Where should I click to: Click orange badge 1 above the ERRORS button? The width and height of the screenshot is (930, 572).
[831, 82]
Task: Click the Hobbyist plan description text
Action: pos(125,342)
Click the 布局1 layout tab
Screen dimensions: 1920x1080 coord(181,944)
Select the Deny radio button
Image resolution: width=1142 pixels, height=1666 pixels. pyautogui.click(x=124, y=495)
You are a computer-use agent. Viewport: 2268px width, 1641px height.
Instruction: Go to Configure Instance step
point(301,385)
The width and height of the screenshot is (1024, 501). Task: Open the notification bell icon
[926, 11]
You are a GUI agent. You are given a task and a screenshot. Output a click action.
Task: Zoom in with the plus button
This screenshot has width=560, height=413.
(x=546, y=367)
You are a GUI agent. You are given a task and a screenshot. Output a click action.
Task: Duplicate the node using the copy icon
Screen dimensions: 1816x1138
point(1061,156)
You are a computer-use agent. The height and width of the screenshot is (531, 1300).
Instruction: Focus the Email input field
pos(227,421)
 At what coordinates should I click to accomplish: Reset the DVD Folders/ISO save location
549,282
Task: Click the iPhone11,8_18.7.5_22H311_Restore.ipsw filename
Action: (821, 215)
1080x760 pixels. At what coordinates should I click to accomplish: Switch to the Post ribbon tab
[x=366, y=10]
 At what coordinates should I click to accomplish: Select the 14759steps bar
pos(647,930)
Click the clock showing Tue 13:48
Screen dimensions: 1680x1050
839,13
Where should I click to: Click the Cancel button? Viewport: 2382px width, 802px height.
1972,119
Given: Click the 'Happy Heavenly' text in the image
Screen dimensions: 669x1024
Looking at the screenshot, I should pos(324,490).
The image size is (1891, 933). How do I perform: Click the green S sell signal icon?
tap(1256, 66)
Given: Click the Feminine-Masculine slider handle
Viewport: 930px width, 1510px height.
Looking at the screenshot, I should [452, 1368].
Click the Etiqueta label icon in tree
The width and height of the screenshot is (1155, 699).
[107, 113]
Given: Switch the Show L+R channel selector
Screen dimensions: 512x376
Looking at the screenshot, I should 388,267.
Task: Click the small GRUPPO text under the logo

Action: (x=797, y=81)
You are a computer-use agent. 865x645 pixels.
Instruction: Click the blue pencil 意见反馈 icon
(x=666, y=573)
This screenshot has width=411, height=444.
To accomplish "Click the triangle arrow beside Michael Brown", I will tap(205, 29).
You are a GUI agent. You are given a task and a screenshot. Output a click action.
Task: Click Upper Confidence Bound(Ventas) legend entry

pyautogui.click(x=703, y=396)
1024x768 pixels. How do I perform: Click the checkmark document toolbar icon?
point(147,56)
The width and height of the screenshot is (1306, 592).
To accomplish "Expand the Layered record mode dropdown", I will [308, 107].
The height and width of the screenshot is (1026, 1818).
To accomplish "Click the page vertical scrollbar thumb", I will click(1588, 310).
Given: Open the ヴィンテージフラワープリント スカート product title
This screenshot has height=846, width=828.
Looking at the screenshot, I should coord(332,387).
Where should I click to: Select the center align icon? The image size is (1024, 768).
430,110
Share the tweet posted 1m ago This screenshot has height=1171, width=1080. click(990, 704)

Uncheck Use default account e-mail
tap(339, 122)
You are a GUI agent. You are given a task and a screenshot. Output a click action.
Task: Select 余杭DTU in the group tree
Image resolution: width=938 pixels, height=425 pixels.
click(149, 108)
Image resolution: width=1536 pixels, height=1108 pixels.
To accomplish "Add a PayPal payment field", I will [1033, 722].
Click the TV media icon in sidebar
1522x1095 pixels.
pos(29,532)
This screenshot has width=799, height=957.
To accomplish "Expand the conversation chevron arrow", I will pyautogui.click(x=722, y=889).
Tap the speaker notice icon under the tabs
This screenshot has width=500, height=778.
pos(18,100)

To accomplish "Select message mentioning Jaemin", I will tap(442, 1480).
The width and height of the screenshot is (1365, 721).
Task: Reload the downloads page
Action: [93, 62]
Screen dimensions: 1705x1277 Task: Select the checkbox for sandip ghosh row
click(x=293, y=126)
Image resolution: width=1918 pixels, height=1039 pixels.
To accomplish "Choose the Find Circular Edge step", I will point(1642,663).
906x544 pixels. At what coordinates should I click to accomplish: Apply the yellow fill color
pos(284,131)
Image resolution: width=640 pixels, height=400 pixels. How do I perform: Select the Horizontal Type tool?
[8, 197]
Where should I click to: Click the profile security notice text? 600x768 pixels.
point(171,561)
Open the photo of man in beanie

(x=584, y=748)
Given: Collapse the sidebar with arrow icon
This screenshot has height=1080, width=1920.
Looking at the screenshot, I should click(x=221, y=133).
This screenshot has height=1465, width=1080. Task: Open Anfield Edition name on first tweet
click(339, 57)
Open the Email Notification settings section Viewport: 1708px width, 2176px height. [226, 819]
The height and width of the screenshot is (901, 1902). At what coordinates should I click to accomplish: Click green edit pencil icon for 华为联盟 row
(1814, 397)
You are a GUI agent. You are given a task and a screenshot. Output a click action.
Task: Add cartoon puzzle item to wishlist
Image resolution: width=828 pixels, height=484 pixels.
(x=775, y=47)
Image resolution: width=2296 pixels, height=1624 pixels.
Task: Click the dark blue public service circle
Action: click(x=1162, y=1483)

|---|

Copy all of the material above line for line, keeping every character unchanged.

## REPLY TO THE TASK
Where should I click to: Click orange badge 1 above the ERRORS button? The width and height of the screenshot is (930, 572).
[831, 82]
Task: Click the Hobbyist plan description text
Action: pos(125,342)
Click the 布局1 layout tab
Screen dimensions: 1920x1080 coord(181,944)
Select the Deny radio button
Image resolution: width=1142 pixels, height=1666 pixels. pyautogui.click(x=124, y=495)
You are a computer-use agent. Viewport: 2268px width, 1641px height.
Instruction: Go to Configure Instance step
point(301,385)
The width and height of the screenshot is (1024, 501). Task: Open the notification bell icon
[926, 11]
You are a GUI agent. You are given a task and a screenshot. Output a click action.
Task: Zoom in with the plus button
This screenshot has width=560, height=413.
(x=546, y=367)
You are a GUI agent. You are given a task and a screenshot. Output a click action.
Task: Duplicate the node using the copy icon
Screen dimensions: 1816x1138
point(1061,156)
You are a computer-use agent. The height and width of the screenshot is (531, 1300).
Instruction: Focus the Email input field
pos(227,421)
 At what coordinates should I click to accomplish: Reset the DVD Folders/ISO save location
549,282
Task: Click the iPhone11,8_18.7.5_22H311_Restore.ipsw filename
Action: (821, 215)
1080x760 pixels. At what coordinates should I click to accomplish: Switch to the Post ribbon tab
[x=366, y=10]
 At what coordinates should I click to accomplish: Select the 14759steps bar
pos(647,930)
Click the clock showing Tue 13:48
Screen dimensions: 1680x1050
839,13
Where should I click to: Click the Cancel button? Viewport: 2382px width, 802px height.
1972,119
Given: Click the 'Happy Heavenly' text in the image
Screen dimensions: 669x1024
Looking at the screenshot, I should pos(324,490).
The image size is (1891, 933). How do I perform: Click the green S sell signal icon?
tap(1256, 66)
Given: Click the Feminine-Masculine slider handle
Viewport: 930px width, 1510px height.
Looking at the screenshot, I should [452, 1368].
Click the Etiqueta label icon in tree
The width and height of the screenshot is (1155, 699).
[107, 113]
Given: Switch the Show L+R channel selector
Screen dimensions: 512x376
Looking at the screenshot, I should 388,267.
Task: Click the small GRUPPO text under the logo

Action: (x=797, y=81)
You are a computer-use agent. 865x645 pixels.
Instruction: Click the blue pencil 意见反馈 icon
(x=666, y=573)
This screenshot has width=411, height=444.
To accomplish "Click the triangle arrow beside Michael Brown", I will tap(205, 29).
You are a GUI agent. You are given a task and a screenshot. Output a click action.
Task: Click Upper Confidence Bound(Ventas) legend entry

pyautogui.click(x=703, y=396)
1024x768 pixels. How do I perform: Click the checkmark document toolbar icon?
point(147,56)
The width and height of the screenshot is (1306, 592).
To accomplish "Expand the Layered record mode dropdown", I will [308, 107].
The height and width of the screenshot is (1026, 1818).
To accomplish "Click the page vertical scrollbar thumb", I will click(1588, 310).
Given: Open the ヴィンテージフラワープリント スカート product title
This screenshot has height=846, width=828.
Looking at the screenshot, I should coord(332,387).
Where should I click to: Select the center align icon? The image size is (1024, 768).
430,110
Share the tweet posted 1m ago This screenshot has height=1171, width=1080. click(990, 704)

Uncheck Use default account e-mail
tap(339, 122)
You are a GUI agent. You are given a task and a screenshot. Output a click action.
Task: Select 余杭DTU in the group tree
Image resolution: width=938 pixels, height=425 pixels.
click(149, 108)
Image resolution: width=1536 pixels, height=1108 pixels.
To accomplish "Add a PayPal payment field", I will [1033, 722].
Click the TV media icon in sidebar
1522x1095 pixels.
pos(29,532)
This screenshot has width=799, height=957.
To accomplish "Expand the conversation chevron arrow", I will pyautogui.click(x=722, y=889).
Tap the speaker notice icon under the tabs
This screenshot has width=500, height=778.
pos(18,100)

To accomplish "Select message mentioning Jaemin", I will tap(442, 1480).
The width and height of the screenshot is (1365, 721).
Task: Reload the downloads page
Action: [93, 62]
Screen dimensions: 1705x1277 Task: Select the checkbox for sandip ghosh row
click(x=293, y=126)
Image resolution: width=1918 pixels, height=1039 pixels.
To accomplish "Choose the Find Circular Edge step", I will point(1642,663).
906x544 pixels. At what coordinates should I click to accomplish: Apply the yellow fill color
pos(284,131)
Image resolution: width=640 pixels, height=400 pixels. How do I perform: Select the Horizontal Type tool?
[8, 197]
Where should I click to: Click the profile security notice text? 600x768 pixels.
point(171,561)
Open the photo of man in beanie

(x=584, y=748)
Given: Collapse the sidebar with arrow icon
This screenshot has height=1080, width=1920.
Looking at the screenshot, I should click(x=221, y=133).
This screenshot has height=1465, width=1080. Task: Open Anfield Edition name on first tweet
click(339, 57)
Open the Email Notification settings section Viewport: 1708px width, 2176px height. [226, 819]
The height and width of the screenshot is (901, 1902). At what coordinates should I click to accomplish: Click green edit pencil icon for 华为联盟 row
(1814, 397)
You are a GUI agent. You are given a task and a screenshot. Output a click action.
Task: Add cartoon puzzle item to wishlist
Image resolution: width=828 pixels, height=484 pixels.
(x=775, y=47)
Image resolution: width=2296 pixels, height=1624 pixels.
Task: Click the dark blue public service circle
Action: click(x=1162, y=1483)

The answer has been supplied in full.